Este documento foi traduzido usando tecnologia de tradução automática de máquina. Sempre trabalhamos para apresentar traduções precisas, mas não oferecemos nenhuma garantia em relação à integridade, precisão ou confiabilidade do conteúdo traduzido. Em caso de qualquer discrepância, a versão original em inglês prevalecerá e constituirá o texto official.

Controle de acesso com base em função

Esta seção descreve as expectativas para o controle de acesso com base em função (RBAC) para o Prometheus Federator.

Conforme descrito na seção sobre namespaces, o Prometheus Federator espera que os Proprietários de Projetos, Membros de Projetos e outros usuários no cluster com permissões em nível de Projeto (por exemplo, permissões em um determinado conjunto de namespaces identificados por um único seletor de rótulos) tenham permissões mínimas em quaisquer namespaces, exceto no Namespace de Registro de Projeto (que é importado para o projeto por padrão) e aqueles que já fazem parte de seus projetos. Portanto, para permitir que os Proprietários de Projetos atribuam permissões específicas de gráficos a outros usuários em seus namespaces de Projeto, o Operador de Projeto Helm irá automaticamente observar as seguintes vinculações:

  • ClusterRoleBindings

  • RoleBindings no Namespace de Lançamento do Projeto

Ao observar uma mudança em um desses tipos de vinculações, o Operador de Projeto Helm verificará se o roleRef ao qual a vinculação aponta corresponde a um ClusterRole com o nome fornecido em:

  • helmProjectOperator.releaseRoleBindings.clusterRoleRefs.admin

  • helmProjectOperator.releaseRoleBindings.clusterRoleRefs.edit

  • helmProjectOperator.releaseRoleBindings.clusterRoleRefs.view

Por padrão, esses roleRefs corresponderão a admin, edit e view, respectivamente, que são os papéis padrão voltados para o usuário do Kubernetes.

Para usuários do Rancher RBAC, esses papéis padrão voltados para o usuário do Kubernetes correlacionam-se diretamente com os Project Owner, Project Member e Read-Only Modelos de Papel de Projeto padrão.

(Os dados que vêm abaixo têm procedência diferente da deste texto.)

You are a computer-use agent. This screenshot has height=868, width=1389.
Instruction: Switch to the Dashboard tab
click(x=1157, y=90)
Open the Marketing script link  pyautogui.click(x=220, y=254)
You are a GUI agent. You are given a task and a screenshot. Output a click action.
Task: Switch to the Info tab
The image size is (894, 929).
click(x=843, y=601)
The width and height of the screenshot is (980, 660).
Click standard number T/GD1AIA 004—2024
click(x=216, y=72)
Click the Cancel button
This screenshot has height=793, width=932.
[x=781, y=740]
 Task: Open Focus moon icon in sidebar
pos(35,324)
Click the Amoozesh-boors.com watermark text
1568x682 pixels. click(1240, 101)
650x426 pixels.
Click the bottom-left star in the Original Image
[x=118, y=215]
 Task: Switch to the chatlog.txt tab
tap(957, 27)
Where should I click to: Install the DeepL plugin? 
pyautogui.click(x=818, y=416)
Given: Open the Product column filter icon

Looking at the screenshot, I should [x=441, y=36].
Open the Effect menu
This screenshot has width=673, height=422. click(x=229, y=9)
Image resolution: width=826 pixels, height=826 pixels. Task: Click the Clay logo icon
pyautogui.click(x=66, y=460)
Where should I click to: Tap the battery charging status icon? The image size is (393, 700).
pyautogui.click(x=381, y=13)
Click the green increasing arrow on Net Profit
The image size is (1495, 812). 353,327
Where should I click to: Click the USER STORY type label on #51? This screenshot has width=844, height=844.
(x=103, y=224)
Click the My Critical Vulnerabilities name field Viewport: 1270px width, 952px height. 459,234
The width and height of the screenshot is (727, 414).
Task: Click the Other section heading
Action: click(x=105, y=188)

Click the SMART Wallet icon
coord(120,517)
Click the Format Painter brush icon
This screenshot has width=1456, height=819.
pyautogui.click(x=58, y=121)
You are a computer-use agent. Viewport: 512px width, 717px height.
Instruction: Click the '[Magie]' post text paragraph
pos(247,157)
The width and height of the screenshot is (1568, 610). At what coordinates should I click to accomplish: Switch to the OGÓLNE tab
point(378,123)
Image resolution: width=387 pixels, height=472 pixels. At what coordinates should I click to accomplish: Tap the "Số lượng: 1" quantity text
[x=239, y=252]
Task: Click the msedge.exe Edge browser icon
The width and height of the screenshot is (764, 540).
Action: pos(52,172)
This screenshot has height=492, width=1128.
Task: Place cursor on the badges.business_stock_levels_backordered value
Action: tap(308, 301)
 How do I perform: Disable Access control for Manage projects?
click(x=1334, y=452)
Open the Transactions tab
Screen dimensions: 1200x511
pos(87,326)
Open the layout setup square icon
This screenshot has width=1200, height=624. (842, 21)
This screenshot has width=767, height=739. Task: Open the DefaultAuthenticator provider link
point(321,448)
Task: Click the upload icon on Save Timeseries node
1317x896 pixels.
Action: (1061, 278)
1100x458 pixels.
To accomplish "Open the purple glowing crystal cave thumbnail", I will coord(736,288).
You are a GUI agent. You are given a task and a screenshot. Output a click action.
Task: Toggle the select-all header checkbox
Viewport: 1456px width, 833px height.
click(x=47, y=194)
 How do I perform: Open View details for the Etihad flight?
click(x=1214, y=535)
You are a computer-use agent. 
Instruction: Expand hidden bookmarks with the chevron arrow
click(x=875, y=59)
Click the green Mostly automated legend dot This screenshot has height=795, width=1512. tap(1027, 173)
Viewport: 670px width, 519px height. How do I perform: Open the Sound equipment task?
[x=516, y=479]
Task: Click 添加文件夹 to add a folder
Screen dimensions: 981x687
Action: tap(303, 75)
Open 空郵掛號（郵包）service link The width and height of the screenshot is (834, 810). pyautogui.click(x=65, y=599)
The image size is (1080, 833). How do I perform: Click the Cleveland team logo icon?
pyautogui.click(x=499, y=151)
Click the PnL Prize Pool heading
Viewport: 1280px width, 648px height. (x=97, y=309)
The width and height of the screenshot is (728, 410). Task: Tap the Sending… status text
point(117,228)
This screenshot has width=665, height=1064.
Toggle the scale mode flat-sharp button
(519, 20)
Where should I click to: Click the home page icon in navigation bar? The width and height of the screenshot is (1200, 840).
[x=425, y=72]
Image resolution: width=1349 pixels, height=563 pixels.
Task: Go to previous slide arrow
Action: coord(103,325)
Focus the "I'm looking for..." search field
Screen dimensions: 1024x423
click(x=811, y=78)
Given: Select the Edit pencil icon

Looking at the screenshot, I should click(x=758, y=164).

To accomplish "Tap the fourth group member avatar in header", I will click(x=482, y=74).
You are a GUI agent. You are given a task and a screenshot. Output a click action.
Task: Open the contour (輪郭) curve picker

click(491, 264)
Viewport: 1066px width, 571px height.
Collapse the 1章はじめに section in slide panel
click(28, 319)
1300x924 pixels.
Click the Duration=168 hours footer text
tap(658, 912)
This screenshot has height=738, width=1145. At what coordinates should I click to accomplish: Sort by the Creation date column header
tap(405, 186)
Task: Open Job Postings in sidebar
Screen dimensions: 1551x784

Se o roleRef corresponder, o Operador de Projeto Helm filtrará o subjects da vinculação para todos os Usuários e Grupos e usará isso para construir automaticamente um RoleBinding para cada Papel no Namespace de Lançamento do Projeto com o mesmo nome do papel e os seguintes rótulos:

  • helm.cattle.io/project-helm-chart-role: {{ .Release.Name }}

  • helm.cattle.io/project-helm-chart-role-aggregate-from: <admin|edit|view>

Por padrão, rancher-project-monitoring, o gráfico subjacente implantado pelo Prometheus Federator, cria três papéis padrão por Namespace de Lançamento do Projeto que concedem aos usuários representados por admin, edit e view as permissões para visualizar as UIs do Prometheus, Alertmanager e Grafana da pilha de monitoramento do projeto, aplicando o princípio do menor privilégio. No entanto, se um Administrador de Cluster desejar atribuir permissões adicionais a determinados usuários, ele pode atribuir diretamente RoleBindings no Namespace de Lançamento do Projeto a esses usuários ou criar papéis com os dois rótulos acima para permitir que os Proprietários de Projetos controlem a atribuição desses papéis RBAC a usuários em seus Namespaces de Registro de Projeto.